The more and more I asked them to unpack their language, the more they made universal declarations about the internal human experience of the world to the level of thoughts, feelings, and emotions completely detached from any observable behavior or actual statements on behalf of the people who are being described. If asexuals don't experience sexual attraction, then how can we define what sexual attraction is or how it is experienced? Or what is feels like? If by definition we do not experience it? How can you define yourself by the lack of an experience only you have described as existing for anybody else?

When I tried to describe my own experiences and feelings that have led me to question if I am on the asexual spectrum or not, I was told how I experience the world in ways that just didn't ring true. My own subjective internalities were rejected authoritatively. I was pushed to sort things into if they are "attraction" or not, and which kind. Not if they are desires, or enjoyed, or done. But if I experience it as an "attraction."

This led to bizarre sentences like "You can be allosexual and not enjoy sex" and "maybe you're just traumatized" which to me feel like entirely perpendicular to if I am living an asexual life.
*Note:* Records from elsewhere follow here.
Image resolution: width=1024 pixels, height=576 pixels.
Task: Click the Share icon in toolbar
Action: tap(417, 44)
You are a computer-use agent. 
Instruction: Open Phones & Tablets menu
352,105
Isn't this the kind of thing asexual people often complain about being told? Why should the cause of one's desires determine their validity, as opposed to whether those desires align with the social script or not? This brings us to the social function of identity labels.

And this is besides the point that, under the traditional conservative western cisheteropatriarchal script, you actually are not supposed to desire sex outside of very specific circumstances with a very specific person. "Marital coitus" isn't even supposed to be enjoyed depending on your sect of Christianity. What draws the contrast with asexuality?

The sociolinguistic pragmatics of identity

When I tell someone I am heteroflexible, it serves a clear social function. It is not merely descriptive of my experiences, but it tells someone something that might be relevant to them.

I am mostly only interested in doing the sexy romantic kinky things with men. But I'm not making any promises that I exclusively stick to this. There may be exceptions. Non-binary people exist and can be attractive to me.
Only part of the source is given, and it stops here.